Shortlist, the Long Way
Our shortlist requires a little context, so we’ll start with some details.
This year’s in-person Mock Newbery Discussion will take place on Sunday, January 13th, in Oakland CA. Logistics and registration are handled by email, so if you’re interested in participating, email me.
Over the course of four-ish hours that afternoon, we’ll discuss and vote on, according to the procedures of the real Newbery committee, the eight titles listed below: our fabricated list of nominations. Those participating need to read all eight titles. Thus, we try to make sure our list is manageable: usually eight titles (it has been more) announced before Thanksgiving, and avoiding Nov/Dec pub dates. We want you to be able to participate.
At the same time, we only select titles that we feel are strongly defendable according to the Newbery criteria. Nothing you see below should be a huge surprise, nor should any omissions, once you’ve considered what Jonathan and I have said about each title so far this year. Recent past years’ shortlists have had more “outlier” types of titles, especially in terms of format or genre, but in the end this year we had a strong core of 8 that we thought would make great Newbery discussion, still with a lot of variety, and each exemplifying some aspect of distinguished literary content. For all that I’ve said recently about pushing the boundaries of the word “literature,” I do want to say something about words for a moment. Because whether or not a Newbery book has distinguished elements outside of its text, the *writing* in it should be distinguished. We’ve been talking about what makes a “typical” Newbery title, or a surprising Newbery title. About what makes a certain title rise to the top for a particular reader or critic. The Newbery criteria give us handles by which to measure them: “character,” “plot,” “theme,” etc. But we can’t call a theme, or a plot, “distinguished” without showing how it is achieved in the text of the book. It may be achieved through other elements as well, but, the prose has got to be distinguished. I feel that more often than not adult readers lose sight of this; that our thoughts about what *kind* of theme, or *type* of characters are important and responsive to child readers drowns out the conversation on how *well* the author writes that theme, or those characters. You are not going to see some very good books on this list: WONDER, CROW, THREE TIMES LUCKY, etc. Some of you will disagree, but in my judgement, these books are all proficient, but not distinguished. I see more clearly, in their prose, what the author is meaning and trying to do, rather than them doing it.

## DATA ROWS
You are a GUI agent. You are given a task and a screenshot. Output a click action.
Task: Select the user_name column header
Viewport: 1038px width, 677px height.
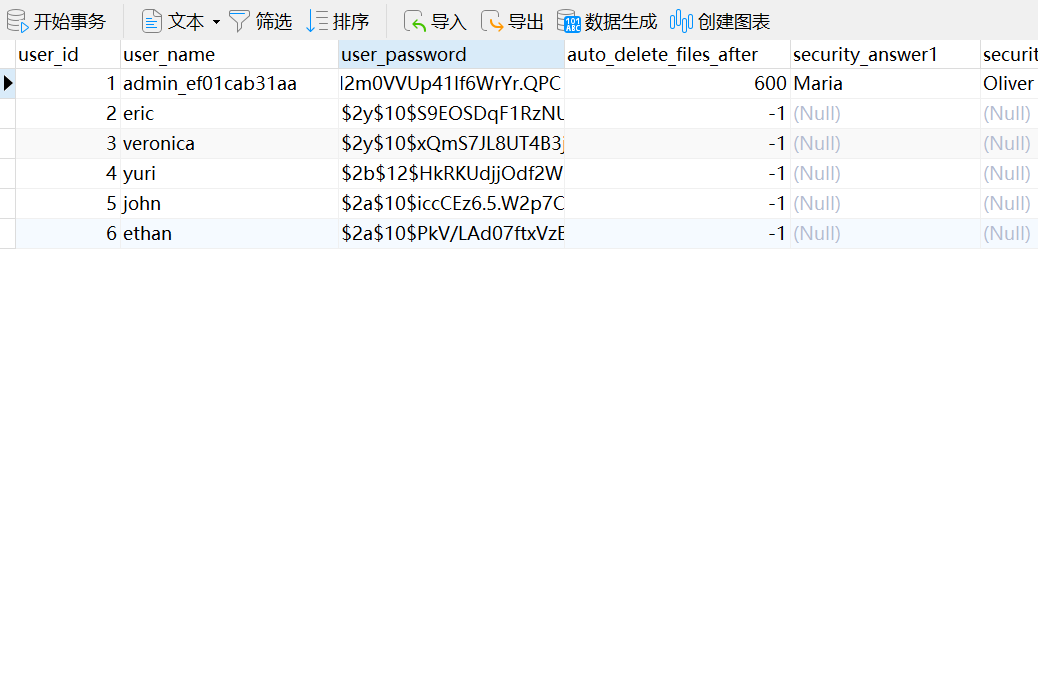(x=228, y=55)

---

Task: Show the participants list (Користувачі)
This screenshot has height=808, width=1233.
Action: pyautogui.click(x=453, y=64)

---

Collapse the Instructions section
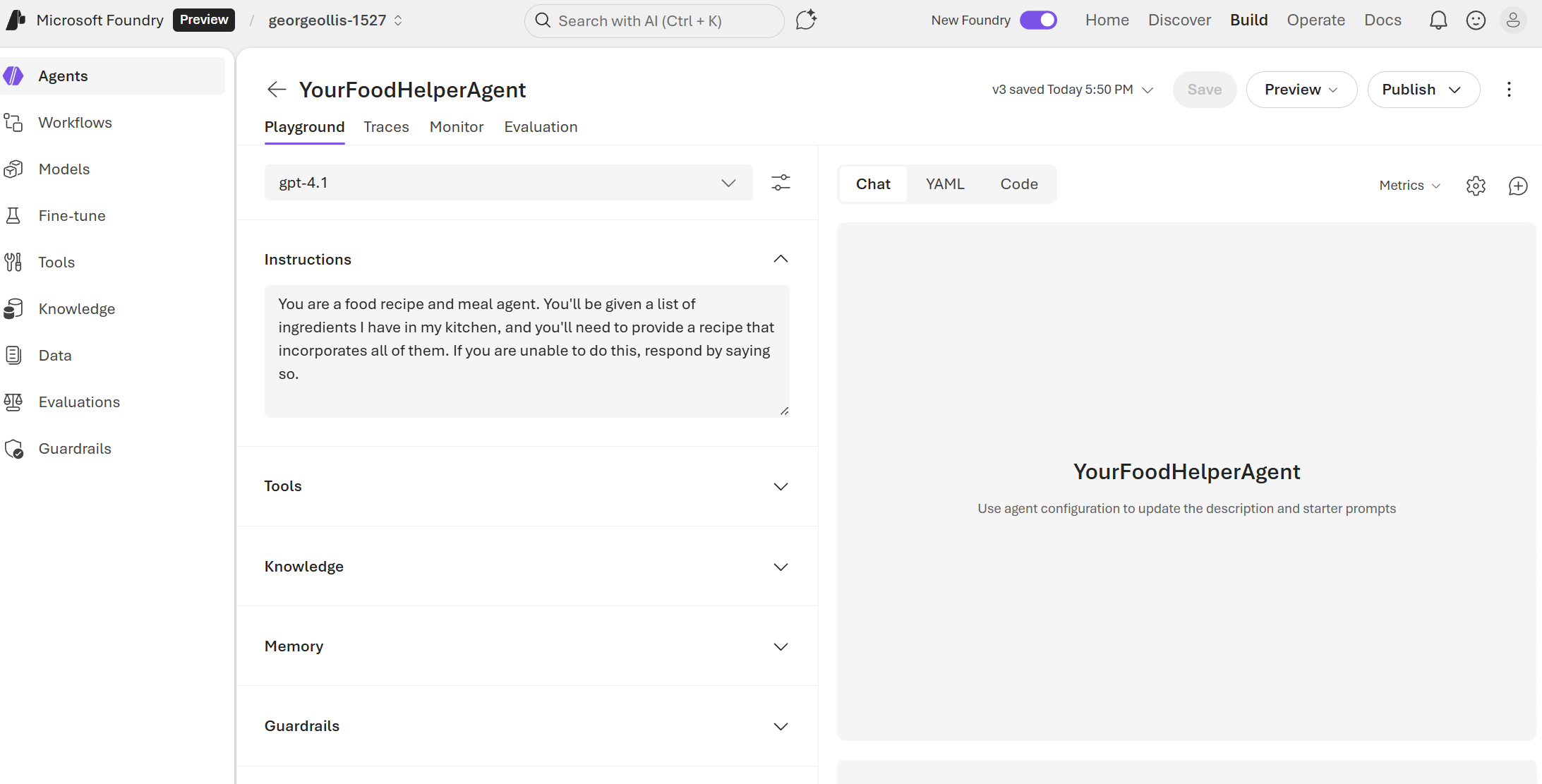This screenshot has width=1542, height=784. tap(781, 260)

## SHORT PROBLEM 1
Reproduce the Mock Newbery shortlist post verbatim from "Shortlist, the Long" up to and including "able to participate.".
## SHORT PROBLEM 2
According to the Mock Newbery shortlist post, when and where will this year's in-person Mock Newbery Discussion take place?

## RESPONSE 1
Shortlist, the Long Way
Our shortlist requires a little context, so we’ll start with some details.
This year’s in-person Mock Newbery Discussion will take place on Sunday, January 13th, in Oakland CA. Logistics and registration are handled by email, so if you’re interested in participating, email me.
Over the course of four-ish hours that afternoon, we’ll discuss and vote on, according to the procedures of the real Newbery committee, the eight titles listed below: our fabricated list of nominations. Those participating need to read all eight titles. Thus, we try to make sure our list is manageable: usually eight titles (it has been more) announced before Thanksgiving, and avoiding Nov/Dec pub dates. We want you to be able to participate.

## RESPONSE 2
It will take place on Sunday, January 13th, in Oakland CA.